A major part of the effort will involve Boeing’s MQ-25 Stingray refueling drone, which is separate from the NGAD effort, but will work alongside those aircraft.

The USS Carl Vinson — the first carrier to be modernized to fly the F-35 for the Navy — has also been modified to allow it to operate the MQ-25.

MQ-25 Stingray is a next-generation unmanned aerial refuelling aircraft being developed by Boeing for the US Navy’s Carrier-Based Aerial-Refueling System (CBARS) program. The USS Carl Vinson has also been modified to allow it to operate the MQ-25. Credit: US Navy photo.

Harris suggested that the unmanned portion of the future air wing could be anything from an air-to-air platform that can conduct electronic warfare missions to an advanced early warning platform to replace the E-2D surveillance aircraft at some point in the future.

“Having an unmanned platform out there as an adjunct missile carrier, I see as not a step too far, too soon,” Harris said.

“An unmanned system with missiles I can clearly — in my mind — envision a way to say ‘fly a defensive combat spread, shoot on this target,’ and I will squeeze the trigger or I will enable that unmanned platform to shoot the designated target. That doesn’t stretch beyond my realm of imagination.”

While some members of Congress remain skeptical of the navy’s far-reaching plans, the head of the chairman of the Joint Chiefs has no illusions.

Gen. Mark Milley recently predicted that the struggling economy and the continued Covid-19 pandemic would put downward pressure on future military spending, and that appears to be coming true.

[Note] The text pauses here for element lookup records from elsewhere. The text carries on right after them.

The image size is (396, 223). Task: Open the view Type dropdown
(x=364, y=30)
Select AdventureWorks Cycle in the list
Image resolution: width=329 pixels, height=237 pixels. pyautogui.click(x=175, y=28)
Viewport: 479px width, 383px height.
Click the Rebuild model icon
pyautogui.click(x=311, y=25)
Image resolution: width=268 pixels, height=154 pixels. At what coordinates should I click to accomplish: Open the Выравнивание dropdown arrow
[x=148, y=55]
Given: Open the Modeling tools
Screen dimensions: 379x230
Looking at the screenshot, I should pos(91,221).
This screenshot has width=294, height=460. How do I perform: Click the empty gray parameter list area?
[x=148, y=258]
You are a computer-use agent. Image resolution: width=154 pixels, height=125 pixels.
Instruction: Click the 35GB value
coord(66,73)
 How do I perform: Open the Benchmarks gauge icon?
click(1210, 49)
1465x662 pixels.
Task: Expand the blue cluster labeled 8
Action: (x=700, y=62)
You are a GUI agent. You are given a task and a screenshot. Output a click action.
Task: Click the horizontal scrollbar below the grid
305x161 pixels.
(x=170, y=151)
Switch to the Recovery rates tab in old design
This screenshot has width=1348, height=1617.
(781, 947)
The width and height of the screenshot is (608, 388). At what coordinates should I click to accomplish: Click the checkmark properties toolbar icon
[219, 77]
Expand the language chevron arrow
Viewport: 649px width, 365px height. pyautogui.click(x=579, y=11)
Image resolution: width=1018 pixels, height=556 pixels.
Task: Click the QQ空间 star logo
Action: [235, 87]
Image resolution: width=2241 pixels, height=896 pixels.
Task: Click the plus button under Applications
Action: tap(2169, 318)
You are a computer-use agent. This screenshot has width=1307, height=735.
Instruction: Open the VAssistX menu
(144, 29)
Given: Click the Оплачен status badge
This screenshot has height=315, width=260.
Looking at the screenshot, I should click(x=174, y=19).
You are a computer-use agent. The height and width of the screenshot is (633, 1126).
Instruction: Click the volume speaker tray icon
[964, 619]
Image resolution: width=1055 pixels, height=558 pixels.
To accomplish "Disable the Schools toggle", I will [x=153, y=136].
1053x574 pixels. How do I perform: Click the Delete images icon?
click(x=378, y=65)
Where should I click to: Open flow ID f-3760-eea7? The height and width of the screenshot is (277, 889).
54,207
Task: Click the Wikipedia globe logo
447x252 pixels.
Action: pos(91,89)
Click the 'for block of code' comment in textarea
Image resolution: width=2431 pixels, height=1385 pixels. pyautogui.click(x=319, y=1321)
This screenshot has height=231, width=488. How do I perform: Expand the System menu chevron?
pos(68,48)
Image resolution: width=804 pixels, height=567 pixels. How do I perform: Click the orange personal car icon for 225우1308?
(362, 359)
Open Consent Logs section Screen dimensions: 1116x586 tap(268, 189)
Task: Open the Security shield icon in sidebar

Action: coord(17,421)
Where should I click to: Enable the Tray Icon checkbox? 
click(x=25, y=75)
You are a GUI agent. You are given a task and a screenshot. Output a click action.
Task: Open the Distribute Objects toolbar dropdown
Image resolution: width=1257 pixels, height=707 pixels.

President Biden must now consider reducing the total defense budget from the proposed $755 billion for FY 2022 to about $700 billion, as suggested by President Trump’s former national security adviser John Bolton and the Congressional Progressive Caucus.

 If he does opt to reduce the budget, it could free up funds for more Covid-19 relief or for rebuilding US infrastructure.

Last week, 50 House Democrats wrote President Biden arguing he should divert “hundreds of billions of dollars now directed to the military” to diplomatic, humanitarian, and public health programs at home and abroad.

The effort follows a similar failed attempt in the Senate last year to cut defense spending by 10%, which was handily defeated on floor votes.

Whatever the overall budget is once it’s released in May, it appears that the size of the Navy budget will receive particular scrutiny.